ValueError: job failed with the following log:

phoebe_failing_job.tar.gz

bpablo commented 12 months ago

Hey Amadeusz,

I still can't produce what you do. With the MPI on it fails but does give me an error as i don't think this computer is set up for it. However, if I don't use mpi it appears to be working:

--------------------------------
  0%|                                                     | 2/10000 [00:11<15:33:51,  5.60s/it]/Library/Frameworks/Python.framework/Versions/3.11/lib/python3.11/site-packages/astropy/units/quantity.py:666: RuntimeWarning: invalid value encountered in subtract
  result = super().__array_ufunc__(function, method, *arrays, **kwargs)
  0%|                                                    | 22/10000 [02:30<18:54:41,  6.82s/it]/Library/Frameworks/Python.framework/Versions/3.11/lib/python3.11/site-packages/scipy/optimize/_optimize.py:917: RuntimeWarning: invalid value encountered in subtract
  np.max(np.abs(fsim[0] - fsim[1:])) <= fatol):
  1%|▎                                                    | 64/10000 [05:38<8:34:04,  3.10s/it]
---------------------------------

It isn't finished yet so maybe it will fail eventually, but at this point it appears to be fine.
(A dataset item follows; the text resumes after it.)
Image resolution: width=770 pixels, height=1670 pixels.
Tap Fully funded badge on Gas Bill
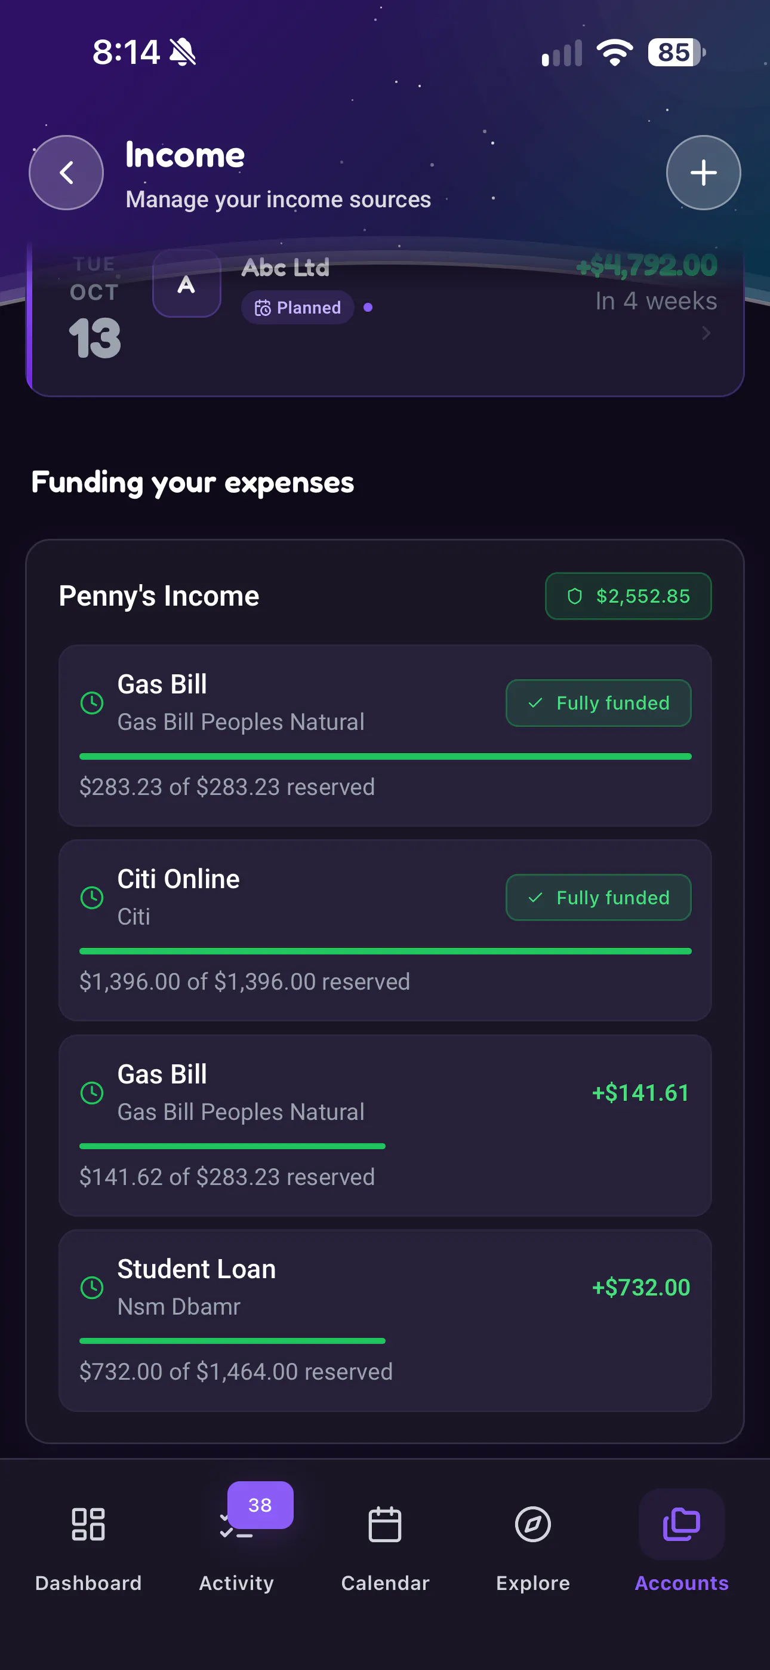(x=598, y=703)
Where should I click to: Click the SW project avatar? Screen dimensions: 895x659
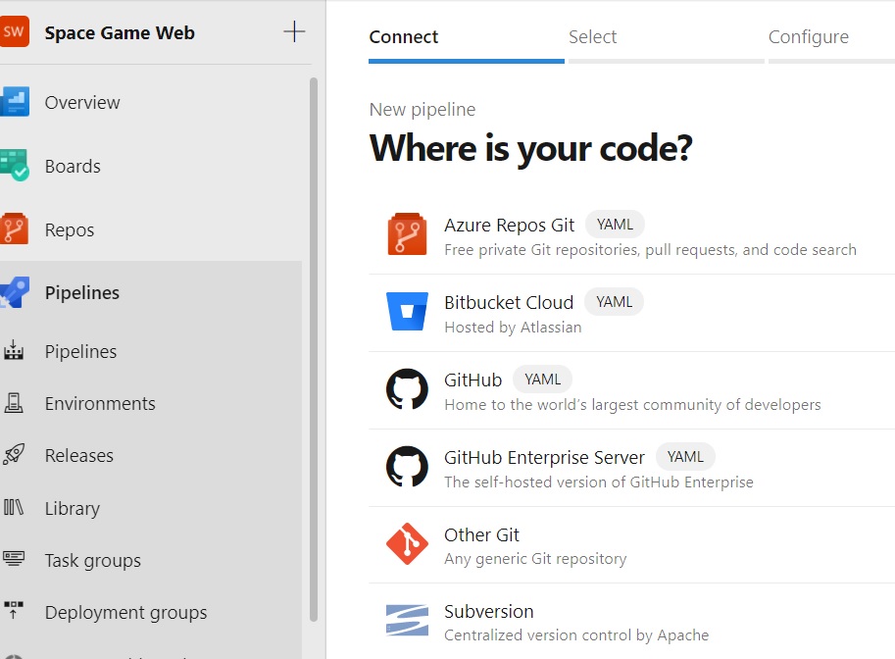click(x=15, y=32)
Can you confirm whether you see any of this or not?

amiszuda commented 12 months ago

Hey Bert,

No, nothing like it. It's weird, as sometimes the mpi is working and sometimes not. One more thing though, as I observed only recently, the empty ValueError: job failed with the following log: appears only on jupyter.

bpablo commented 11 months ago

It ran for me and finished in jupyter. I am using lab though and not notebook. Is it the same for you?

amiszuda commented 11 months ago

No, I am using jupyter-notebook